On this line, you are assigning const char* (everything between "'s) to a char* (elements of a).
So when you try to modify something at a[1][1] you are trying to modify a const char* indirectly. Because this constant data ("asd", "QWE", etc.) is stored in a special read-only section in memory you are getting a segmentation fault.

Edited 5 Years Ago by thelamb: n/a

If you only read the elements of a then everything is fine, yes.
Also, please don't be so lazy to write 'd' for 'the' - it is very annoying to read sentences like that.

Also, please don't be so lazy to write 'd' for 'the' - it is very annoying to read sentences like that.

This^^^

Because this constant data ("asd", "QWE", etc.) is stored in a special read-only section in memory you are getting a segmentation fault.

Just a clarification: String literals may be stored in read-only memory. Borland compilers in particular have historically allowed modification of string literals due to not storing the string in read-only memory. The reason the standard allows them to be read-only is twofold:

  1. Compiler writers have the option of placing string literals in a more convenient part of the object file for constant data.
  2. For space saving purposes, string literals with the same contents may point to the same underlying array object.

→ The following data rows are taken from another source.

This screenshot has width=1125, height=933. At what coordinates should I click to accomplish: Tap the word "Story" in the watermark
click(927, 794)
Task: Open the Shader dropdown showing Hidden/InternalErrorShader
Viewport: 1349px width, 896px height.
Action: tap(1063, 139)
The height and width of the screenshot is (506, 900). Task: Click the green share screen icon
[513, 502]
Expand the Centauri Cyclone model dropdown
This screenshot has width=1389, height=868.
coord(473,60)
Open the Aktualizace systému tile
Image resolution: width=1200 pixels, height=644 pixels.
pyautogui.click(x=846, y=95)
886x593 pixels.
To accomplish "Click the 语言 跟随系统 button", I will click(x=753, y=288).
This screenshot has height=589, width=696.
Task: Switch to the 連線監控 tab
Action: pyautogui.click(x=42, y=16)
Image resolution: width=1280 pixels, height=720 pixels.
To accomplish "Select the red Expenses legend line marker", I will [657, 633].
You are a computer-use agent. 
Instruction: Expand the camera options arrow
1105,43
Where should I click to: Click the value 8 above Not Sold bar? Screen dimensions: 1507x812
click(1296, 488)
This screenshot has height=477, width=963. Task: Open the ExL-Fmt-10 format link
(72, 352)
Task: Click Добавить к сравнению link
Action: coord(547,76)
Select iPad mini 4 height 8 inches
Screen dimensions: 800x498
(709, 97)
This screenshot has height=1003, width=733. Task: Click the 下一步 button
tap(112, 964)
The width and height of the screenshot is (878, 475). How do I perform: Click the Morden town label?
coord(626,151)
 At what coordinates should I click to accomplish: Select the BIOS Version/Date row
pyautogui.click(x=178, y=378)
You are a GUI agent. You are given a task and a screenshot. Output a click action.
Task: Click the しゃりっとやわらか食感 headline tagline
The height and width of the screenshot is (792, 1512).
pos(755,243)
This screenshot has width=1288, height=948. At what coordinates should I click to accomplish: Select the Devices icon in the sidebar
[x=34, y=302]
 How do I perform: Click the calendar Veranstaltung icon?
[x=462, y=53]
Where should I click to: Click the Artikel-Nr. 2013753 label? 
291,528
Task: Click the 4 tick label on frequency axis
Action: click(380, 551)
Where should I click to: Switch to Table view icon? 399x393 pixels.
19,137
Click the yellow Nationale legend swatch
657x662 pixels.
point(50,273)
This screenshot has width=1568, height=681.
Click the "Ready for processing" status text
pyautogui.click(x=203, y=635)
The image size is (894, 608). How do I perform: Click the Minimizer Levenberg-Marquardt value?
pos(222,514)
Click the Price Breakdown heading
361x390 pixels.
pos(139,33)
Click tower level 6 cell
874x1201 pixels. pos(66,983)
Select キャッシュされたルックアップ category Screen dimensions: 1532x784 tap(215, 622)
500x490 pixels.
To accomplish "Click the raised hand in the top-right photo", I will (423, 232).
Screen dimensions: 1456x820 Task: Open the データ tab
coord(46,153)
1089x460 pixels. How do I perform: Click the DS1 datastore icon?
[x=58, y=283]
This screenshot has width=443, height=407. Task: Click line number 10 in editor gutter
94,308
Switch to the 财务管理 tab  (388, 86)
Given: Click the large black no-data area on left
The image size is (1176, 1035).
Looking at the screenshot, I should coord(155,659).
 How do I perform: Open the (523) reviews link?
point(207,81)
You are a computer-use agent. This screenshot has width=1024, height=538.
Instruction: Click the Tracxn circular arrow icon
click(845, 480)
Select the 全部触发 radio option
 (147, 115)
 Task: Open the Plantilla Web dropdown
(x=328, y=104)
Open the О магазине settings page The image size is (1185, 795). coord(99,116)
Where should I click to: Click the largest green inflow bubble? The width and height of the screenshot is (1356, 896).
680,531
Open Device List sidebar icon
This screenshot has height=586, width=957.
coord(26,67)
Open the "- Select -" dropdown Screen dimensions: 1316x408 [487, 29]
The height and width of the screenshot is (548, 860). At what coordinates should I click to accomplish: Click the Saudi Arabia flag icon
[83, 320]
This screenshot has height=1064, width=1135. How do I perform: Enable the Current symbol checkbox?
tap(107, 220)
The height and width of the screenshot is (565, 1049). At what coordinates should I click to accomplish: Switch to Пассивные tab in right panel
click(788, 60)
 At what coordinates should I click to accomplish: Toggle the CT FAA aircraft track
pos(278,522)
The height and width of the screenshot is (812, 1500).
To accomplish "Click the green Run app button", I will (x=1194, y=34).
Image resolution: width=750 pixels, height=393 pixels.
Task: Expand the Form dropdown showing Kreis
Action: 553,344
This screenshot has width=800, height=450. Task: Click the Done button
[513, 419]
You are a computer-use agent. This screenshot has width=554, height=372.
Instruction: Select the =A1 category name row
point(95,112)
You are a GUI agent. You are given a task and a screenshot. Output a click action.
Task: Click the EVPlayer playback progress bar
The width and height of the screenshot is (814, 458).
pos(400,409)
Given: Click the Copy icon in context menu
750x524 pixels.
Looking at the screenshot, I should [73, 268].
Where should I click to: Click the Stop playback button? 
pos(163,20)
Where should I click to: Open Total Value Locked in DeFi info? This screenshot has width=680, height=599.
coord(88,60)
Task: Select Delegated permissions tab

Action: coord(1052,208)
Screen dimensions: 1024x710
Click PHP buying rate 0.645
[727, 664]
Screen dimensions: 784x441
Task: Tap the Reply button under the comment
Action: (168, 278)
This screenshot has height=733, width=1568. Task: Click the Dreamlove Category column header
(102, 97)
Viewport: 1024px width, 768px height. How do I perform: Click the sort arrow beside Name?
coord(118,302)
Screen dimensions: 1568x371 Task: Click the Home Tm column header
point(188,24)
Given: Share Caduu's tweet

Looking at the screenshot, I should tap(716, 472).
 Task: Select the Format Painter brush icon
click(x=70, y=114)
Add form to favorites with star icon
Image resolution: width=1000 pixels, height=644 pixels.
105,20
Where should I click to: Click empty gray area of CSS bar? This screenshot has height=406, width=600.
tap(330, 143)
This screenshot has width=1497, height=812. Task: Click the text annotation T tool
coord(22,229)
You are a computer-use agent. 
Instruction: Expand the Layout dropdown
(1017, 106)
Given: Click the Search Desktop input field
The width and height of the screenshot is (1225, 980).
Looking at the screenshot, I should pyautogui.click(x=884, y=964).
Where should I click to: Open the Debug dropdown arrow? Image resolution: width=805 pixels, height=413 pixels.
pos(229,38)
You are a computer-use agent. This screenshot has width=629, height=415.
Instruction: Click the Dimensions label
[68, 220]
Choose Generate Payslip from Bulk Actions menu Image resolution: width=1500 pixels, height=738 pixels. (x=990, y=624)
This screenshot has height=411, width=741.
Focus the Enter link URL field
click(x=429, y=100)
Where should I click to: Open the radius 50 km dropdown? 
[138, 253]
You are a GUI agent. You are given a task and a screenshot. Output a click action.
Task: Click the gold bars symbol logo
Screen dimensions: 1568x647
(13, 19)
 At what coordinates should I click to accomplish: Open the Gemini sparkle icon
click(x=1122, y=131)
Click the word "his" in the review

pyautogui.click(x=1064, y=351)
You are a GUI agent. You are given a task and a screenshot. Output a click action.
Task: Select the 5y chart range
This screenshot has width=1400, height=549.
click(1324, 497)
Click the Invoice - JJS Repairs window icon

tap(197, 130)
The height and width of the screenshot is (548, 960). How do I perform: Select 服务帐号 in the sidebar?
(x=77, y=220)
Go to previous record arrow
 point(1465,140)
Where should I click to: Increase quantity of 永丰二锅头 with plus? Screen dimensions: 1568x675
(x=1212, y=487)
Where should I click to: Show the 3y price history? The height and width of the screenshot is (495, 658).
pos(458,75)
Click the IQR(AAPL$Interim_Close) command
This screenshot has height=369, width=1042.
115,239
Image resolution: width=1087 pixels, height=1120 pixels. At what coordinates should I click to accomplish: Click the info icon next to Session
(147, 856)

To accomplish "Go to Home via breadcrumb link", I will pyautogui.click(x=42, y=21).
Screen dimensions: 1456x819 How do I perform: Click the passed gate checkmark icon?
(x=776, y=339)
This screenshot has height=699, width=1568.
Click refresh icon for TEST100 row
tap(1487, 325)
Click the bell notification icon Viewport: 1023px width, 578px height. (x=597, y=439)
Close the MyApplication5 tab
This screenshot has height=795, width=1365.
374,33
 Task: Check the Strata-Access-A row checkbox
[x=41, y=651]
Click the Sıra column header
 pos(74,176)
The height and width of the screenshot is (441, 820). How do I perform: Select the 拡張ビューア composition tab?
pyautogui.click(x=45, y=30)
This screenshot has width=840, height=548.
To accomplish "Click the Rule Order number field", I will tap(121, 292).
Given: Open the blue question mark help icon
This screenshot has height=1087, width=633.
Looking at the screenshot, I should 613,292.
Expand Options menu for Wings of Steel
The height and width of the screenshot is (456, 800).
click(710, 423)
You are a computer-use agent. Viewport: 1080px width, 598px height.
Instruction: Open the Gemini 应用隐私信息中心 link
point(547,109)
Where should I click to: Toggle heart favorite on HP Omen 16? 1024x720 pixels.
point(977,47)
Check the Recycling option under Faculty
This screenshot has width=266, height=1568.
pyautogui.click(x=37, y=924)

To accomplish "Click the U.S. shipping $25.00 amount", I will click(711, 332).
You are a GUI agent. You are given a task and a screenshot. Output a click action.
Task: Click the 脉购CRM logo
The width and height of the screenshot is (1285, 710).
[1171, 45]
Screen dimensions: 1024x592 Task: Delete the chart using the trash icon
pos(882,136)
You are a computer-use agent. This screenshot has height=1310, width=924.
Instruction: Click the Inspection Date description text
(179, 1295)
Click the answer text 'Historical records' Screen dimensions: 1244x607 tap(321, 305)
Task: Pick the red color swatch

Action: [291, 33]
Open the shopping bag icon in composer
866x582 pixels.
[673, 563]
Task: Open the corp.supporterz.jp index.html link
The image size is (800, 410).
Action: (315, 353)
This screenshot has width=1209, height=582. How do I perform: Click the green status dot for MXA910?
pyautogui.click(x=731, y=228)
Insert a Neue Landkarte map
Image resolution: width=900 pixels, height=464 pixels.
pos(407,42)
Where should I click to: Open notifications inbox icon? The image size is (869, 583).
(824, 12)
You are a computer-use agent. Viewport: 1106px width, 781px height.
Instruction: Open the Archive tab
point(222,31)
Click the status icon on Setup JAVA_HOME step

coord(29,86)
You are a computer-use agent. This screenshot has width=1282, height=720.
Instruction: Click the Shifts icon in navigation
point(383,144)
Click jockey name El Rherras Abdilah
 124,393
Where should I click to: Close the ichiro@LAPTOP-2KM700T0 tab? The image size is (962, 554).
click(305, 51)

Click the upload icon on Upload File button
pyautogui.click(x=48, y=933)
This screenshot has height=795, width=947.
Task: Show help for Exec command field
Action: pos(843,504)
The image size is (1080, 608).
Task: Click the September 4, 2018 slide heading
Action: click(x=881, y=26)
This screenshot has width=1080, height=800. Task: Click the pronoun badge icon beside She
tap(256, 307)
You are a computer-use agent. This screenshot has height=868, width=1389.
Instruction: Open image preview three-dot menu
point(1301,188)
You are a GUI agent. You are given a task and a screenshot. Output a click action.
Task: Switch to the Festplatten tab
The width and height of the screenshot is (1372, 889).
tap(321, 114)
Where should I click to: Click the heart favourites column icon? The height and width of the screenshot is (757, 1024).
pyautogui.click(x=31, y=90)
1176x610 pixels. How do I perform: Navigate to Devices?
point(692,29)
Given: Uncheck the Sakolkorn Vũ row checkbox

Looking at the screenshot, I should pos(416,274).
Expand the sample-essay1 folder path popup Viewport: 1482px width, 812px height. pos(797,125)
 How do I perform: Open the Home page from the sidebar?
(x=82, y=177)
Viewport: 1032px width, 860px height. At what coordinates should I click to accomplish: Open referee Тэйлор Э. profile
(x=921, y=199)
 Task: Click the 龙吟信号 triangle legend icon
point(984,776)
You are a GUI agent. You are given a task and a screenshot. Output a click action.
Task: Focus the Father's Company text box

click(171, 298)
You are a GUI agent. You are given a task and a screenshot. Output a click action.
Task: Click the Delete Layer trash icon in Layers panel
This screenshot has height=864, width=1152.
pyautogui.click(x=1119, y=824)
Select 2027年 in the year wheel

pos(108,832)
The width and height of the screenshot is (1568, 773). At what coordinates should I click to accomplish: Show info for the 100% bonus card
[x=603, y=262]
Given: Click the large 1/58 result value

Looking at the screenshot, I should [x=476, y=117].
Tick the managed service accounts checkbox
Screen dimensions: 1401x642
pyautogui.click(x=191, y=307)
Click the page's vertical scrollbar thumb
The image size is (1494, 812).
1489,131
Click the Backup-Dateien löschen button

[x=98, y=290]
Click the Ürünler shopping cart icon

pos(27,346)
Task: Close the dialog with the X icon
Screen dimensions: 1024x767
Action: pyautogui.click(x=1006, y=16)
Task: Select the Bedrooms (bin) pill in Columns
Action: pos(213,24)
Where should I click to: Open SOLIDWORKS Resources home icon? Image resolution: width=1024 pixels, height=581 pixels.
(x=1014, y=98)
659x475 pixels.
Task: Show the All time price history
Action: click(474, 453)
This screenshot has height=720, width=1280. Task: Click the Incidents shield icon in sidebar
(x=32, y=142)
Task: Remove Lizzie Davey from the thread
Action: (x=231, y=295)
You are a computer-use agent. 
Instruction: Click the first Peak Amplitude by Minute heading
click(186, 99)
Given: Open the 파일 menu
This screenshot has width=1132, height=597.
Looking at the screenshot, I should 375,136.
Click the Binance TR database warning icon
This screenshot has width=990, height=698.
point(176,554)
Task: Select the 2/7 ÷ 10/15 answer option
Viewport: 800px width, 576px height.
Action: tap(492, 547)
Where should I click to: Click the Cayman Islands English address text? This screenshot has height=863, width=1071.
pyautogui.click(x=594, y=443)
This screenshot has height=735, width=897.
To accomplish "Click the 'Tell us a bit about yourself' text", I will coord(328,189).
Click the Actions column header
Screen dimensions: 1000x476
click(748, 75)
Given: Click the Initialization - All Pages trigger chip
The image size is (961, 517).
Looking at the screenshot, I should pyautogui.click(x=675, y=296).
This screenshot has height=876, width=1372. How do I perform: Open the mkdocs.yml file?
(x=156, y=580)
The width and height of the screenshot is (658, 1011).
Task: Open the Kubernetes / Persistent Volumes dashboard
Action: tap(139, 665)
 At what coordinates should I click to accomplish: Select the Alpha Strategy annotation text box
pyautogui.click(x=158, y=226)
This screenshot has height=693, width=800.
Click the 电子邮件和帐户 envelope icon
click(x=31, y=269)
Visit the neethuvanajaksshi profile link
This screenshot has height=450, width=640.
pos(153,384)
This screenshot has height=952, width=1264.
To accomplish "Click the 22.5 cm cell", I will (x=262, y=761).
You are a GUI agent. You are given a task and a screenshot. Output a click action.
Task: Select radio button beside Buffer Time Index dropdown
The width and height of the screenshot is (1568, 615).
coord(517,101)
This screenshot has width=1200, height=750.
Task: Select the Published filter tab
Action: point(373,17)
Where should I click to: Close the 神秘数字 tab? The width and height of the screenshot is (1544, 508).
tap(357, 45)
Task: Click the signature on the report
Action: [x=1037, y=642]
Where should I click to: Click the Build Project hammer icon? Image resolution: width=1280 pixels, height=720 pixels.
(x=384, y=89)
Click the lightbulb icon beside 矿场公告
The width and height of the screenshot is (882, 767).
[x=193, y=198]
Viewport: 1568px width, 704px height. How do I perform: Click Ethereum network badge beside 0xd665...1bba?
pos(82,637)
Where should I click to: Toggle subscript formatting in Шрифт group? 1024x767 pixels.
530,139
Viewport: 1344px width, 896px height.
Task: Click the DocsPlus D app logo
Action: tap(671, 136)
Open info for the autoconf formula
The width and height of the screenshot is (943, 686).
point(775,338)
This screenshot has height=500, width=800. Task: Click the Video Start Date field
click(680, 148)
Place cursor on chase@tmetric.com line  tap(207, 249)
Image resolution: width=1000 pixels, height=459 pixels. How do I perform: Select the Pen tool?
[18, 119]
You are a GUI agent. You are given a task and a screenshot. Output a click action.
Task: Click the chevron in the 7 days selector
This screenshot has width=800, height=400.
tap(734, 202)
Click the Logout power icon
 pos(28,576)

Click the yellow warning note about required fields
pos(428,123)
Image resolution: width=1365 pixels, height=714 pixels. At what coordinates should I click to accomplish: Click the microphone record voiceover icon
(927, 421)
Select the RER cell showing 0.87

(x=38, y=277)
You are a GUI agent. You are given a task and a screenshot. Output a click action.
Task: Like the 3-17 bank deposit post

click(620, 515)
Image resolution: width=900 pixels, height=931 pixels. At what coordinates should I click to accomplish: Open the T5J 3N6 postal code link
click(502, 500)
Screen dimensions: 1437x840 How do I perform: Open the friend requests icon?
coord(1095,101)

The provision for allowing read-only string literals is indirect though. The standard says that attempts to modify a shared string literal are undefined, which implies #2 and to a lesser extent #1 since it's a logical precursor to #2.

However, the standard uses tricky wording. It's unspecified whether the array pointed to by a string literal is unique, and an attempt to modify the array invokes undefined behavior, but it's not entirely clear if the undefined behavior is conditional upon the array being shared (though that's my preferred interpretation).

In strictly portable code, it's best practice to assume the most restrictive storage of string literals and treat them as both shared and read-only.

Comments
Hm, did not know it was up to implementers. Thanks for clarifying

So what do you do then if you want to use a string literal, and guarantee that you'll be able to edit it later? Create a constant for it, then use strcpy() (or similar)?

I suppose it makes sense, its sort-of considered "best practice" when working with numeric literals (as opposed to using "magic numbers")...

Edited 5 Years Ago by Fbody: n/a

So what do you do then if you want to use a string literal, then guarantee that you'll be able to edit it later?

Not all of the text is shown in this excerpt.